The result is that the same model can drive parsing, validation, execution, and documentation. The operation is not just something your server can run. It is also something your API can describe clearly.

I must admit, I didn't write that operation myself. I used JsonPatchX's examples/AGENTS.md context to give my coding agent everything it needed to produce it.

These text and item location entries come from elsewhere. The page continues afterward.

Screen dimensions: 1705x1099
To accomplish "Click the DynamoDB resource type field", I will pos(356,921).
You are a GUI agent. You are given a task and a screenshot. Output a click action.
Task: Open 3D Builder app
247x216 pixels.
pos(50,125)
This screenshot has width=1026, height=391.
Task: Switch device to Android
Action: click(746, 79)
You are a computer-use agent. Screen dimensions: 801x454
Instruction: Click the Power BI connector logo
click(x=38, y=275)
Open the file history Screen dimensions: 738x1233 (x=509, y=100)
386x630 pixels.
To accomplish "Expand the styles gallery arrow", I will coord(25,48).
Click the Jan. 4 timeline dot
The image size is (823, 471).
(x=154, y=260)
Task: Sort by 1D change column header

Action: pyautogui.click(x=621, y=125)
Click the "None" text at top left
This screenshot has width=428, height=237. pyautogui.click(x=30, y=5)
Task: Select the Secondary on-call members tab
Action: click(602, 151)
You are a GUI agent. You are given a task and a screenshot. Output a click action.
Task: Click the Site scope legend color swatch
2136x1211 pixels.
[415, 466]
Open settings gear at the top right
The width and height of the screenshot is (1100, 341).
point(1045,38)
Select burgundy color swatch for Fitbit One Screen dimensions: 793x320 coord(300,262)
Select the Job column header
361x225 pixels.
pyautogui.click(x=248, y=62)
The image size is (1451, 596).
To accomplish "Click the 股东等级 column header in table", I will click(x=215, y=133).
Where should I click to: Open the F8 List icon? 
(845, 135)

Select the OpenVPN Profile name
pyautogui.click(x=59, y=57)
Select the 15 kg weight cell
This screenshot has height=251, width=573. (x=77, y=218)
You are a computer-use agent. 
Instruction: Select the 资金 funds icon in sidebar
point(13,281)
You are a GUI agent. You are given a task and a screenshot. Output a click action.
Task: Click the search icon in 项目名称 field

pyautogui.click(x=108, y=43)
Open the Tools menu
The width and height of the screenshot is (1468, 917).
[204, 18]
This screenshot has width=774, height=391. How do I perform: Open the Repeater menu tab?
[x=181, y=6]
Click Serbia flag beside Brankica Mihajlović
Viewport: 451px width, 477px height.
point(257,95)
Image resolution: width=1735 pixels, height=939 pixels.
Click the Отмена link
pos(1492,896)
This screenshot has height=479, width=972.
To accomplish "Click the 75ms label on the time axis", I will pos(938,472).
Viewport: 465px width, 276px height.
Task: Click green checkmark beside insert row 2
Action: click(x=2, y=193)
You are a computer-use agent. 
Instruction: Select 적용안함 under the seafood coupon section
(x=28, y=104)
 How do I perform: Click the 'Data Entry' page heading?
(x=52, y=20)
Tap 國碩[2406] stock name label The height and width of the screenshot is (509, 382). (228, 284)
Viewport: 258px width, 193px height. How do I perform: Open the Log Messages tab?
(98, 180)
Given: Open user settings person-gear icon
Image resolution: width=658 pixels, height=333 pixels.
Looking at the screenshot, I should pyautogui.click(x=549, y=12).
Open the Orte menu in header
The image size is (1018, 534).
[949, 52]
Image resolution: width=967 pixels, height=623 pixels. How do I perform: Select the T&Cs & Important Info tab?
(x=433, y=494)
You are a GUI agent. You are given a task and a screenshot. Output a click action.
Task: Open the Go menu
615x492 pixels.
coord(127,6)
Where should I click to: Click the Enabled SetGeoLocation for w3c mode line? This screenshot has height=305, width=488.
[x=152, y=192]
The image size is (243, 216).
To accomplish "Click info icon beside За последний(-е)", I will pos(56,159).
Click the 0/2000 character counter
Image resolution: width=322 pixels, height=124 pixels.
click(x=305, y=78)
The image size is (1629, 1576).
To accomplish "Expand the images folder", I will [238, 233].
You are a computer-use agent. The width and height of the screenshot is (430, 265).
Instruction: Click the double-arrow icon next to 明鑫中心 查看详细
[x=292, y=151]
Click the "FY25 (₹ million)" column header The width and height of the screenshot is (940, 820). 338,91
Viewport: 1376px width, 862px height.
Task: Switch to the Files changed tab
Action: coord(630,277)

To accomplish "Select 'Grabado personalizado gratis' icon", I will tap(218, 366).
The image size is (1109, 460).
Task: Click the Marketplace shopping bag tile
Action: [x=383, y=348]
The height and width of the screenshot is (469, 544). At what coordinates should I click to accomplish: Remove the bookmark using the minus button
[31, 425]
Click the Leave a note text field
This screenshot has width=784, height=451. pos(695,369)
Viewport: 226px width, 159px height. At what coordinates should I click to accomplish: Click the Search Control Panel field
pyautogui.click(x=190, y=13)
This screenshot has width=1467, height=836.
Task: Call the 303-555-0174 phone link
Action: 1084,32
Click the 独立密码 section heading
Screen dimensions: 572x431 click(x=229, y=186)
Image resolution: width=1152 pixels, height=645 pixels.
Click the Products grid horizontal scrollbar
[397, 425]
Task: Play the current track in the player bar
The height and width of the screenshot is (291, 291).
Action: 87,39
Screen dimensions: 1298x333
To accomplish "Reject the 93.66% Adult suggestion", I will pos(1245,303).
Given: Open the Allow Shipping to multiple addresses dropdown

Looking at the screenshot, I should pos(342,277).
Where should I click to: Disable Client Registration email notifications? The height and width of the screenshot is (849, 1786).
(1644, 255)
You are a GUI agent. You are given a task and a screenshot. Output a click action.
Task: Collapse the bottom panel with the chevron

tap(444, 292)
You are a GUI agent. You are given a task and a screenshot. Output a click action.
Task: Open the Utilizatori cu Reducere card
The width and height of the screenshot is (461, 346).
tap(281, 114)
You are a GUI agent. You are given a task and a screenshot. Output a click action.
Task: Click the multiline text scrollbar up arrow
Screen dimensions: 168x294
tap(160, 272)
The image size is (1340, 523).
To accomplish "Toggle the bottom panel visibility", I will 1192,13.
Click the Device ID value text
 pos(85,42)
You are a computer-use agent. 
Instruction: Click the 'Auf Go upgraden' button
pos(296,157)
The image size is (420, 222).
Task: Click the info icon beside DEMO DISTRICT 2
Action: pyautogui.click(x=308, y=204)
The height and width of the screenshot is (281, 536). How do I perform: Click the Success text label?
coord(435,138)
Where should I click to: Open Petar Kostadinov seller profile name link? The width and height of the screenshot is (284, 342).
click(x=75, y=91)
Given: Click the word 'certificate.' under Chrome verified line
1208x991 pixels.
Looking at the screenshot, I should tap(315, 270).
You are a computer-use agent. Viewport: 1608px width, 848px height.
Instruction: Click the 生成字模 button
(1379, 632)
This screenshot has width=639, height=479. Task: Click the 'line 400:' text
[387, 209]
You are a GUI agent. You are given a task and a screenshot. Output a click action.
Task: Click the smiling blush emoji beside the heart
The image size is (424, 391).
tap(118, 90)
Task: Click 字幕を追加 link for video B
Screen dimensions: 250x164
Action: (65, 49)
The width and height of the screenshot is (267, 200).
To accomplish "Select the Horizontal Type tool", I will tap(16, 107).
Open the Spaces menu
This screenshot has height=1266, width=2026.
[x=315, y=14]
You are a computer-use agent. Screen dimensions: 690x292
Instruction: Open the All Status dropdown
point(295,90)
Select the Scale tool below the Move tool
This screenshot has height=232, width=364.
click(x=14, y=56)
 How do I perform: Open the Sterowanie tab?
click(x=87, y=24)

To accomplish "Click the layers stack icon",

Use Operation Instances Directly

In addition to patching with list[dict]s and JSON text, you can also use instantiated Operation Schemas directly:

patch = JsonPatch(
    [
        MultiplyOp(path="/foo/bar", scalar=2),
        IncrementOp(path="/foo/bar", amount=20),
        ClampOp(path="/foo/bar", max=100)
    ]
)

For this reason, you will usually want to default the op discriminator field:

op: Literal["clamp"] = "clamp"

Ordinarily, this would produce misleading OpenAPI that no longer lists op as required:

{
  "properties": {
    "op": {
      "type": "string",
      "default": "clamp"
    }
  },
  "required": []
}

But JsonPatchX understands that op is a required discriminator over the wire, so the guarantee is that op is always listed in required and that the OpenAPI won't advertise a default, even when the runtime models can be instantiated without op.

JsonPatchX strives to provide a stable, standardized OpenAPI for PATCH contracts that even SDKs can depend on.